It’s morel mushroom season here in the Ozarks. These fungal delicacies usually start popping up around late March, early April. When spring flowers start blooming it’s time to start looking for morels.
Morels… (Is it MOR-els or mor-ELS’? I don’t know.)…cannot be cultivated. They require mysterious conditions for growth that no one has been able to replicate…the right soil, the right temperature…who knows. I have read that there are certain trees (Ash and White Oak to name a few) they are often found growing underneath, but this is not a hard and fast rule. I have also read that they flourish after forest fires.
They like moist conditions with lots of rotting wood and leaves, but most mushrooms like those conditions. I have read that if you try to buy morels, they cost around $20/pound! You can typically find them in the same spot every year. That is why most people who hunt morels will not reveal their ‘spot’!
Incidentally, don’t worry–I would not play around with foraging for mushrooms. There is only one potentially poisonous imposter of the morel, and it really looks quite different.
I don’t know if the conditions are better this year, if we are looking at just the right time of year, or if our eyes are getting more attuned to seeing them, but we have found a bumper crop of morels this year! We have found enough for me to fry them up twice. Bud found 3-4 yesterday after supper and cooked them up, himself. Our largest haul was about 2 quarts worth.
I learned ‘the best way’ to cook these mushrooms from the head of the family of the expert morel-ers down the road. He is one of those who WILL NOT disclose his ‘morel spots’, though he is quick to brag about how many they have found. He and his sons go out gathering morels and then their whole extended family comes to their house for a ‘morel-fry’ each year. It is he who first told us about the morels, and now, it is a regular part of our Spring.
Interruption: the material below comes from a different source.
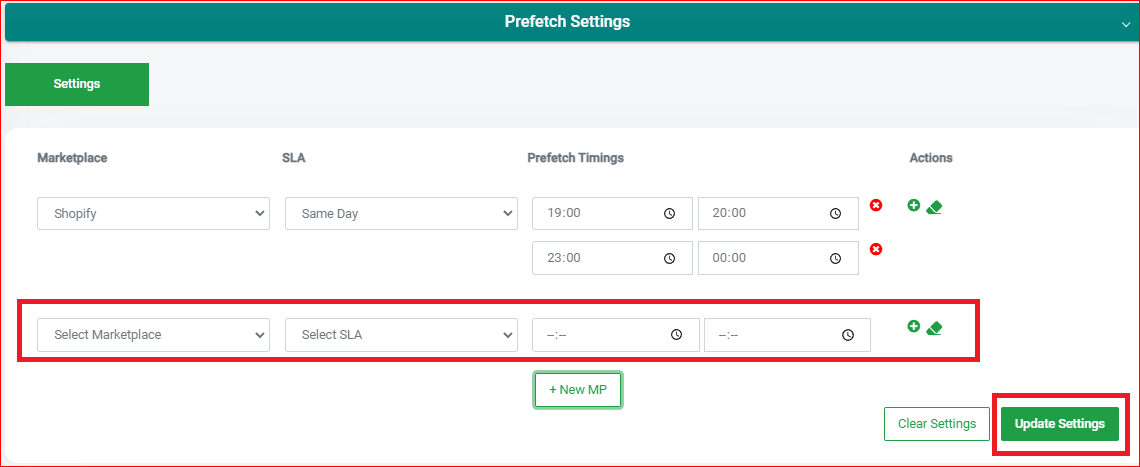Viewport: 1140px width, 467px height.
Task: Click the + New MP button
Action: pos(578,390)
The Best Way To Cook Morels (Not Paleo, Low Carb or Gluten Free)
First you wash them off, then cut them in half. You can soak them in salt water to kill the critters. We have found tiny bugs and small ants inside of the morels. They are hollow inside, which is another way to identify them.
Beat a couple of eggs and dip the mushrooms in the eggs.
Dredge them in flour, and shake off as much as possible. I think they taste better if the flour is not gobbed on there. I discovered that this year. The mushrooms in this picture below have a little too much flour.
Fry them in butter until golden brown! Nothing else will do. Lots of butter. This is half a stick, but I think I should have used more.
Drain on paper towels and lightly salt them. Serve to salivating hungry people! I had to bark at Bud for stealing them while I was still cooking them. I was afraid there wouldn’t be any left by the time I was finished cooking them!